If this article was science, I would call it bad science, because the data they present is not sufficient evidence for their hypothesis.

While you are right regarding hard data an evidence, I think the core idea is

    Problems arise when that software is designed by researchers who really don’t know what they’re doing when it comes to coding. A single mistake in the code can lead to a result that appears innocuous enough, but is actually incorrect. 
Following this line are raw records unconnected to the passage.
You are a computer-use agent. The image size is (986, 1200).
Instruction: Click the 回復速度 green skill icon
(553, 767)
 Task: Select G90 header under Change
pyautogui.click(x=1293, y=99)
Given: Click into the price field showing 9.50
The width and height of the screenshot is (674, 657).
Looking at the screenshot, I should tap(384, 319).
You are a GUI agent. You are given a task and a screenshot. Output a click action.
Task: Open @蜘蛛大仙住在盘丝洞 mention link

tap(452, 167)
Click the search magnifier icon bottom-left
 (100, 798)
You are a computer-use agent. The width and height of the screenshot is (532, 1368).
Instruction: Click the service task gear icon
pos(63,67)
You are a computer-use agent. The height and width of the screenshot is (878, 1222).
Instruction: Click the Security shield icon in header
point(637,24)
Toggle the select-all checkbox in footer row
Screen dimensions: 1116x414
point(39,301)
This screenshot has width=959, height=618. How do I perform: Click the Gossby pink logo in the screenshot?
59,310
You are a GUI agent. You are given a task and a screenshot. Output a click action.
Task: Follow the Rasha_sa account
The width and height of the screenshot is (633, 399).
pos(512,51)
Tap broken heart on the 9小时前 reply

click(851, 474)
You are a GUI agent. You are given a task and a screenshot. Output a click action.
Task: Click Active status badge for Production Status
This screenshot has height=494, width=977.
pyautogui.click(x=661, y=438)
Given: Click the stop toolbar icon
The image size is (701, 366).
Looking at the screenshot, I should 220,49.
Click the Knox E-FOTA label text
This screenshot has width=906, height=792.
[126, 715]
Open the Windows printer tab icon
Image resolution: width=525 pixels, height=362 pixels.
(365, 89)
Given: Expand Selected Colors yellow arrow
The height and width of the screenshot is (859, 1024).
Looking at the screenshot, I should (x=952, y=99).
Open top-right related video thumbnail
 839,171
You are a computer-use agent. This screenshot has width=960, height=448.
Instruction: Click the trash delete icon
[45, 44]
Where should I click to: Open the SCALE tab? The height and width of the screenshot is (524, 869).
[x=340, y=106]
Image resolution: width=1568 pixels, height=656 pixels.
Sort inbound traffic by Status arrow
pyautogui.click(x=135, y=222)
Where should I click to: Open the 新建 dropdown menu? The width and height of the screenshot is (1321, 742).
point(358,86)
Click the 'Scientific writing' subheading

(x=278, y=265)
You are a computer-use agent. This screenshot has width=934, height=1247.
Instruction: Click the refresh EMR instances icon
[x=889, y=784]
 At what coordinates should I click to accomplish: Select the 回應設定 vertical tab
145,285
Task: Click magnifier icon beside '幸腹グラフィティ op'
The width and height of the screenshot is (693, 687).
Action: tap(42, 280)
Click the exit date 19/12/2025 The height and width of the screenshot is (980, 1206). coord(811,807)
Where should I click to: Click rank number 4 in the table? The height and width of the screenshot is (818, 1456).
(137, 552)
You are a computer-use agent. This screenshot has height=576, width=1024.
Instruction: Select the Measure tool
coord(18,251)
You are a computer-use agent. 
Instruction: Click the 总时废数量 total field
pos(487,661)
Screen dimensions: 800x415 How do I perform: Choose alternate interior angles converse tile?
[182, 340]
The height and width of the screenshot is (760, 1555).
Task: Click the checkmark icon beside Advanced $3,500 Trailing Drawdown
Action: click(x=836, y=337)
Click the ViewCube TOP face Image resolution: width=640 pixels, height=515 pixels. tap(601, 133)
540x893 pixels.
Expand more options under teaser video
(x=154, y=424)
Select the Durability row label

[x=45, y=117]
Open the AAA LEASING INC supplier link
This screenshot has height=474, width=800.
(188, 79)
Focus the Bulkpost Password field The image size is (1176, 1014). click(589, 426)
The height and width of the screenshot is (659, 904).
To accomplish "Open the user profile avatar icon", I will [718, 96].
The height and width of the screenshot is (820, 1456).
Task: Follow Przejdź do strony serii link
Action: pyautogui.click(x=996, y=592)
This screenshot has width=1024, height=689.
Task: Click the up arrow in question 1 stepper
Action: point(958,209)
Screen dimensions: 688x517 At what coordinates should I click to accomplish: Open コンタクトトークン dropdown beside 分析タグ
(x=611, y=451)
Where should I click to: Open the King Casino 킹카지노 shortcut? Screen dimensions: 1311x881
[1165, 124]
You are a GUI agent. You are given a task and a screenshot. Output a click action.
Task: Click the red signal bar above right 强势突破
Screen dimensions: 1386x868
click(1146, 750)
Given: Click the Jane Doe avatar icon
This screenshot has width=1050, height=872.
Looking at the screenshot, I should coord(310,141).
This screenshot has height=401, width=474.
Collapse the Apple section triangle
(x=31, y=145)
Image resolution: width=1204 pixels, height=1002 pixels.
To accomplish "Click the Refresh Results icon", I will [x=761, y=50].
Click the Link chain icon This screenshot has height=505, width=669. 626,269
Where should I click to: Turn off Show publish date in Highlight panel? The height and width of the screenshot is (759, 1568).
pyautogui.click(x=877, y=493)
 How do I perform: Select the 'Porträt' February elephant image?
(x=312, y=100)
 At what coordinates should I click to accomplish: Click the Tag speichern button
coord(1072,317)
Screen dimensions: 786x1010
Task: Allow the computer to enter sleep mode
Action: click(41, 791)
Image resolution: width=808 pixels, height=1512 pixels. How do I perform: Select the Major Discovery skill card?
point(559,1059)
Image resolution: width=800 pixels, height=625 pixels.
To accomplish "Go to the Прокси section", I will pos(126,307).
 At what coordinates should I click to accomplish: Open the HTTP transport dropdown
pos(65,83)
and I am actually sure that is, unfortunatley, very very much a real problem. The reasons I believe so are anecdotal, but so overwhelming I cannot ignore them. I personally prevented already a couple of false results of making it into a paper. And that is just me, in just one research group, in just one university. And that also happened by accident mostly (just staring at a guy's screen during a conversation and noticing errors all over the place, redoing an analysis for more subjects and figuring out it is completely wrong, ...). The mistakes I've seen are close to terrifying. Scripts ignoring all input but instead using a generated fixed dataset. Scripts always yielding 'good' results even if you give them white noise as input. Basically, all typcial programming errors and antipatterns ever invented come together in huge god scripts which produce the results, while in the background Matlab is spitting out one warning after the other, console windows are screaming errors, and all that is just being ignored by the researcher who thinks he/she just mastered the skill of programming. Or knows he/she doesn't, but just doesn't care. As long as there are good results, you know.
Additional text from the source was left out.